2 - Bertahta di hati yang salah

1.8K 88 12
                                    

Azrina baru saja kembali ke pondok setelah beberapa hari pulang ke rumah karena sakit.
Namira menyambutnya gembira di pintu gerbang asrama.

"Sayangkuuuuuuhh.. aku kangen banget. Anak-anak pada jahil sama aku kalo gak ada kamu..." Baru saja bertemu, Namira sudah mengadu pada Azrina.

Memang Namira seperti tidak berdaya tanpa Azrina. Bahkan setelah dia menjadi pembina--penguasa asrama-, tetap saja santri-santri binaannya tidak takut padanya. Jangankan menuruti perintahnya, Namira selalu dikerjai habis-habisan. Jika Azrina ada, Namira aman. Bukan, bukan karena Namira dibenci, tetapi justru karena dia sangat bersahabat dan terlalu sering bercanda dengan seluruh santri, bahkan dikerjai pun dia tidak akan marah. Malah sesekali dia yang mengajak santri-santri berbuat jahil. Akibatnya, para santri pun senang mengerjainya sebab dia tak pernah memberi hukuman. Statusnya sebagai pembina hanya sebatas status belaka, selebihnya dia hanya seorang kakak yang tidak disegani, tapi disenangi dan terkadang dibodohi.
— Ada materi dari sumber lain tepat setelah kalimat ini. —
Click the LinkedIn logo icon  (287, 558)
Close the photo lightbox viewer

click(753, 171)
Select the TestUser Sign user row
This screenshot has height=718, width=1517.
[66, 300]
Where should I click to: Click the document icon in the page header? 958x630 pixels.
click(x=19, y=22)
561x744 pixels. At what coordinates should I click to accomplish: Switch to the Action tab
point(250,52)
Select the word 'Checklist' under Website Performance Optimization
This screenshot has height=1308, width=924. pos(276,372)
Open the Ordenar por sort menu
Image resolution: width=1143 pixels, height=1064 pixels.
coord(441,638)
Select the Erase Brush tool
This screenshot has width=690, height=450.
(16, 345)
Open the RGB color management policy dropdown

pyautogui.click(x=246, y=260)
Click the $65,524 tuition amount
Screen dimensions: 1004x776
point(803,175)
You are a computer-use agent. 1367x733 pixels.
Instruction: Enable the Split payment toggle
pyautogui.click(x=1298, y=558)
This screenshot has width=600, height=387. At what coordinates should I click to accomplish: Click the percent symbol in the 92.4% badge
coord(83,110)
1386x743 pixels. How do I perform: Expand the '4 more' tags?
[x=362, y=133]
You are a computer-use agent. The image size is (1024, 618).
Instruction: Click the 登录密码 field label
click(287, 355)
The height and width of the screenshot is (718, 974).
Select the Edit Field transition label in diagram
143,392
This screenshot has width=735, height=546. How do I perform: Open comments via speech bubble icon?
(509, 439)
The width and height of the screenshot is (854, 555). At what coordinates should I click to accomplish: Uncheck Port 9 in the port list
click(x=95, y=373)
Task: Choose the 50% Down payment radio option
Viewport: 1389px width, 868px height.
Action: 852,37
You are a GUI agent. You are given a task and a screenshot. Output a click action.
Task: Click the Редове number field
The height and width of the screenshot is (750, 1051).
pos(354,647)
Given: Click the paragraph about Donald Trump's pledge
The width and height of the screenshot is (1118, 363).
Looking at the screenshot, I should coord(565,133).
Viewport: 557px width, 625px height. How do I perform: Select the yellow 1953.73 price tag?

Namira memang masih terlihat kekanak-kanakan. Tapi dibalik semua itu, ia hanya berusaha riang untuk menyembunyikan luka yang masih tersisa di dalam hatinya. Hanya Azrina yang mengerti, dan hanya Azrina yang bisa mengendalikan Namira. Mengingatkannya untuk bersikap sedikit dewasa, atau mengomelinya agar tidak terlalu sering bermain bersama para santri.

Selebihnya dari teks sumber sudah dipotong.